Więzienie, areszt

i

Autor: Eastnews

Groźny gangster na wolności! Wyszedł przez wpadkę prokuratury

2016-11-17 11:29

Przez błąd prokuratury i nieuwagę sądu gangster opuścił areszt. W kwietniu znaleziono u niego 72 kg narkotyków o łącznej wartości 5 milionów złotych. Prokurator podczas przygotowywania wniosku do sądu najprawdopodobniej użył opcji "kopiuj-wklej" w edytorze tekstów, przez co wniosek o przedłużenie aresztu trafił do niewłaściwego sądu.

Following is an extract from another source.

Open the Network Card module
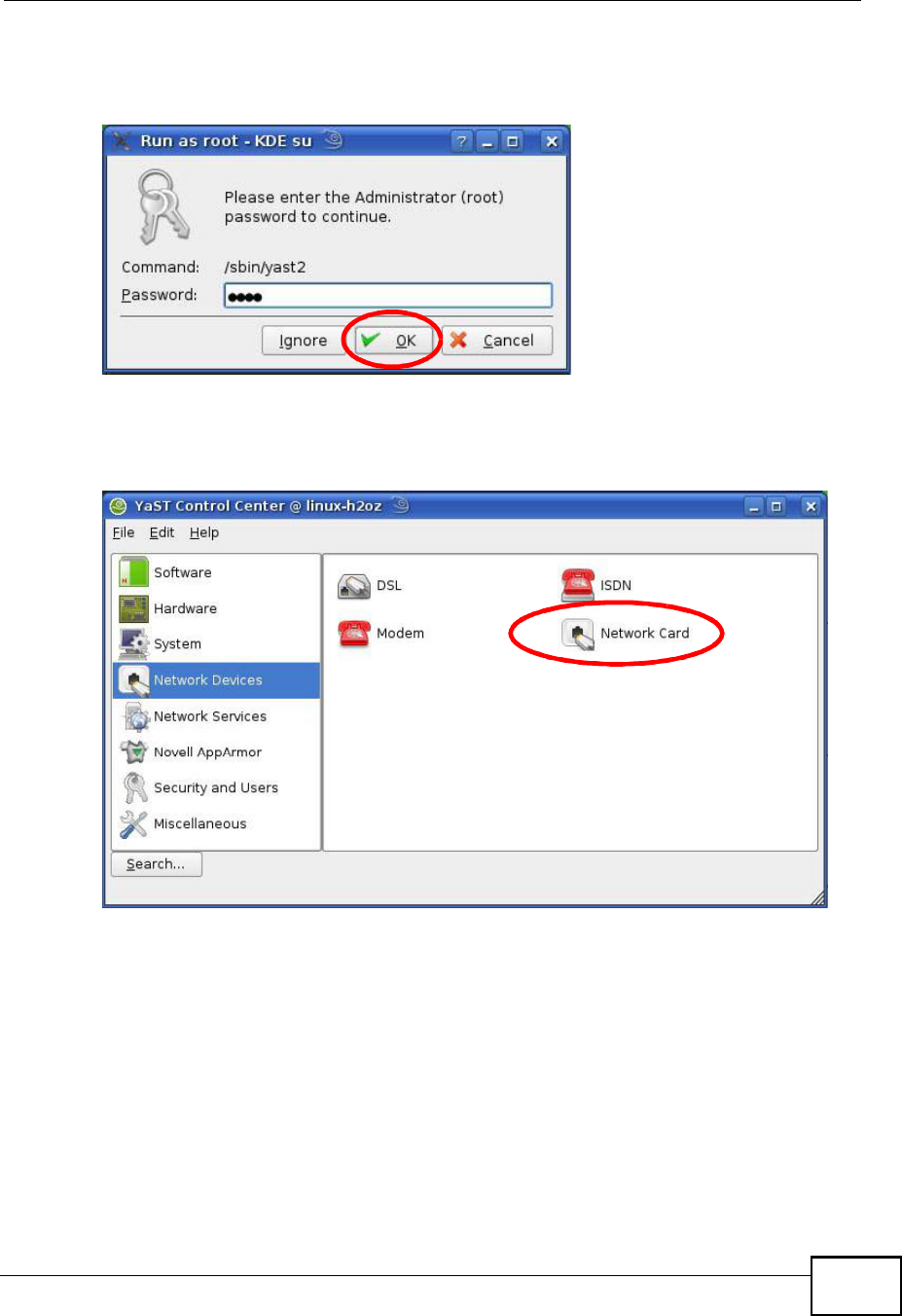The width and height of the screenshot is (902, 1316). point(626,634)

W kwietniu w 50-letniego mieszkańca Wrocławia znaleziono 72 kg narkotyków wartych 5 milionów złotych. Mężczyzna trafił do aresztu.  Usłyszał zarzut posiadania znacznej ilości narkotyków, później zmieniono jego kwalifikację na wprowadzanie ich do obrotu. W czerwcu przedłużono areszt dla gangstera na kolejne 3 miesiące. Wtedy sprawą zajmował się sąd rejonowy. Jednak we wrześniu prokuratura postawiła mężczyźnie nowy zarzut: udział w zorganizowanej grupie przestępczej - podaje serwis gazetawroclawska.pl. Zgodnie z obowiązującym prawem wtedy sprawę powinien przejąć sąd okręgowy, jednak prokurator sporządzający wniosek o przedłużenie aresztu dla Franciszka S. popełnił błąd i wniosek trafił ponownie do sądu rejonowego. Ten nie zwrócił uwagi na niezgodności, rozpatrzył go i zadecydował o przedłużeniu aresztu dla 50-latka.

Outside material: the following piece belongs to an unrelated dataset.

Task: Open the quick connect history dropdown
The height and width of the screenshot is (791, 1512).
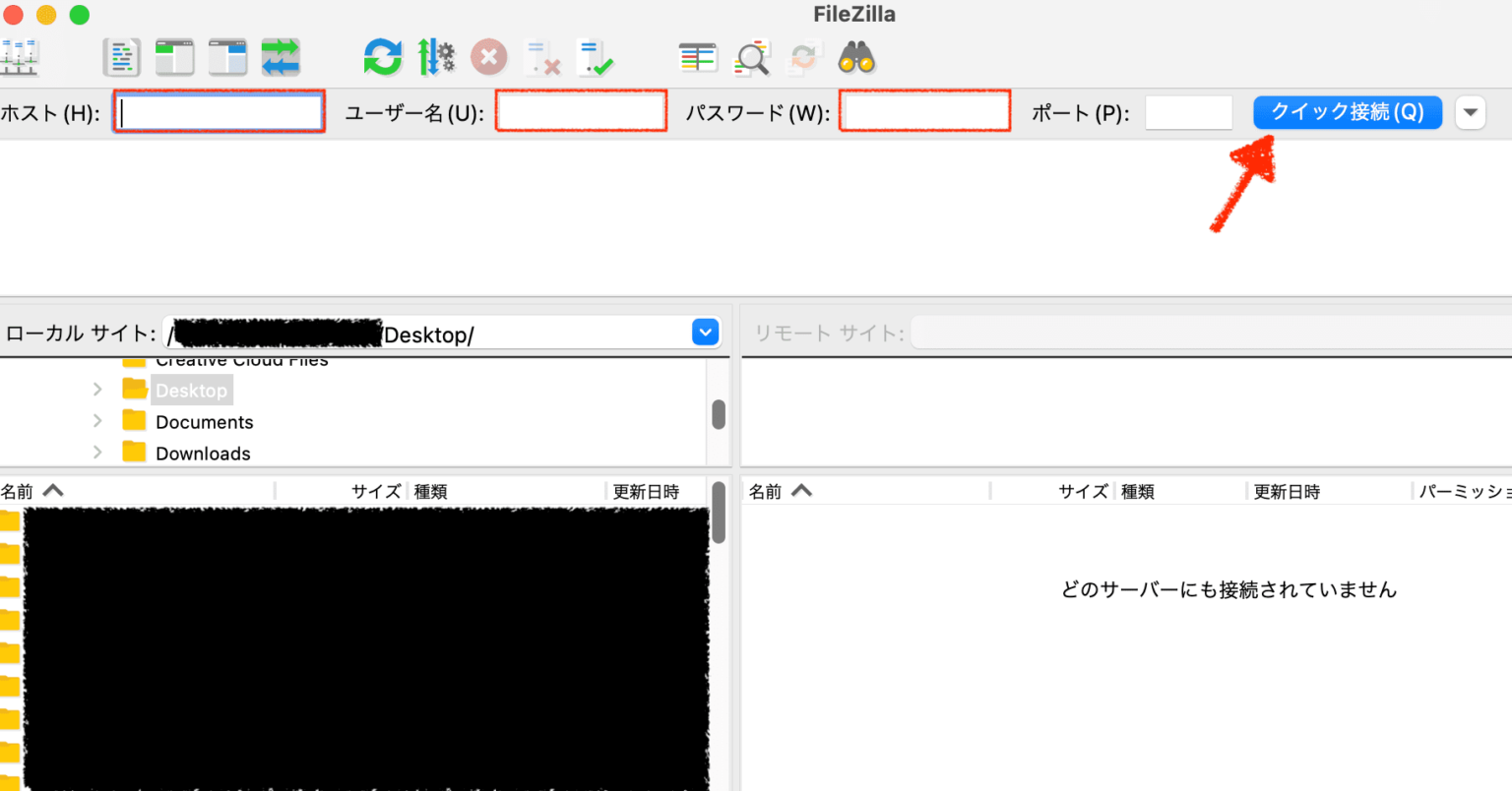Action: 1470,112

Gdzie prokurator popełnił błąd? Najprawdopodobniej zamiast sporządzić nowy wniosek, wyświetlił sobie na ekranie komputera ten z czerwca. Skopiował go, wkleił do nowego wniosku, uzupełnił wcześniejszą treść o nowe zarzuty i przesłał niewłaściwemu sądowi. Gangster z więzienia wyszedł, bo teraz prokuratura nie może złożyć nowego wniosku o areszt w tej samej sprawie.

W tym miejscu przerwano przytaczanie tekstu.